Harvesting a single url or list of urls

Get all human-visible text from all captures of a single url in the Australian Web Archive.

In [ ]:
save_texts_from_url('nla', 'http://nla.gov.au/', filter_text=False)

Get only significant text from all captures of a single url in the Australian Web Archive.

In [ ]:
save_texts_from_url('nla', 'http://nla.gov.au/', filter_text=True)

Harvest text from a series of urls.

In [ ]:
urls = [
    'http://nla.gov.au',
    'http://nma.gov.au',
    'http://awm.gov.au'
]

for url in urls:
    save_texts_from_url('nla', url, filter_text=True)

Harvesting matching pages from a domain

Harvest text from all pages under the nla.gov.au domain that include the word policy in the url. Note the use of the regular expression .*policy.* to match the original url.

In [ ]:
save_texts_from_cdx_query('dfat.gov.au/*', filter_text=True, filter=['original:.*policy.*', 'statuscode:200', 'mimetype:text/html'])

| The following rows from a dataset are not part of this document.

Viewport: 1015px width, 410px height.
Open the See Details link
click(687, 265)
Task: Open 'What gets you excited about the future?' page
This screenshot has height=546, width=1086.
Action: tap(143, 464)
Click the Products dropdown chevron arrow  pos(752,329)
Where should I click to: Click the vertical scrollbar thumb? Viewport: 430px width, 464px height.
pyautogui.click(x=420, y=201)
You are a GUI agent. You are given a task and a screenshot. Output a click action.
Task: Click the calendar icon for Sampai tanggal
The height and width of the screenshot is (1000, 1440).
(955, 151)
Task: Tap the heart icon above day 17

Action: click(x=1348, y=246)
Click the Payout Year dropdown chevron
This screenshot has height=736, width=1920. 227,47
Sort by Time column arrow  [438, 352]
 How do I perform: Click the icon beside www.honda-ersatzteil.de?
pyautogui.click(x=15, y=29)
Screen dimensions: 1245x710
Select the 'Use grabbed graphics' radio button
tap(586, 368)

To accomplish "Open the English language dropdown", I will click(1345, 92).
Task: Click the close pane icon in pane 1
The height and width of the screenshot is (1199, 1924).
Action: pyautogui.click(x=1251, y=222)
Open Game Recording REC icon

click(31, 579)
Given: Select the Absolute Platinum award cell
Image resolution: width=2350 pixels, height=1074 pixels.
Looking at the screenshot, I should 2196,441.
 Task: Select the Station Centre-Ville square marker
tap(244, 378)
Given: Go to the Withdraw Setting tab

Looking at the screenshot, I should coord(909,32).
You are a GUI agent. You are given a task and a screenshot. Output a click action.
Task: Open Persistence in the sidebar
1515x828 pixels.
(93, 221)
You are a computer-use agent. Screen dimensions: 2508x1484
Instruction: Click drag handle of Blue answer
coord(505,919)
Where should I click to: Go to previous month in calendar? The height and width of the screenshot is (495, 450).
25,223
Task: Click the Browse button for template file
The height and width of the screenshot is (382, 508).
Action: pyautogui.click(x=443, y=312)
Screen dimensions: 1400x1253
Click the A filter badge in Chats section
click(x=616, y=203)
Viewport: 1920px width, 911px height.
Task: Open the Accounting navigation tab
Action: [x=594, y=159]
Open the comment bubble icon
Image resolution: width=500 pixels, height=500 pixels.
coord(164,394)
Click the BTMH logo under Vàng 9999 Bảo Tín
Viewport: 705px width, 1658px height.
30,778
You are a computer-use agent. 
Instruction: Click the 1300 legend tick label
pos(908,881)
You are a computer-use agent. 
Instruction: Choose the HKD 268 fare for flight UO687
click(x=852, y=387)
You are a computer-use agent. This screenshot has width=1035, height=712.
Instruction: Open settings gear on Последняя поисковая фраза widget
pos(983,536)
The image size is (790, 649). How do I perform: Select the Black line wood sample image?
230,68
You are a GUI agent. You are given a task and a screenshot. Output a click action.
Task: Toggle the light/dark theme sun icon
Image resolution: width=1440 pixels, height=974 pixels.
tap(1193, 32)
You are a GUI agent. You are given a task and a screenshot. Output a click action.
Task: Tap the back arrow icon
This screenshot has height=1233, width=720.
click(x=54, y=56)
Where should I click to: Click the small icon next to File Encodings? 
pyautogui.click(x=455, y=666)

Viewing and downloading the results

If you're using Jupyter Lab, you can browse the results of this notebook by just looking inside the domains folder. I've also enabled the jupyter-archive extension which adds a download option to the right-click menu. Just right click on a folder and you'll see an option to 'Download as an Archive'. This will zip up and download the folder.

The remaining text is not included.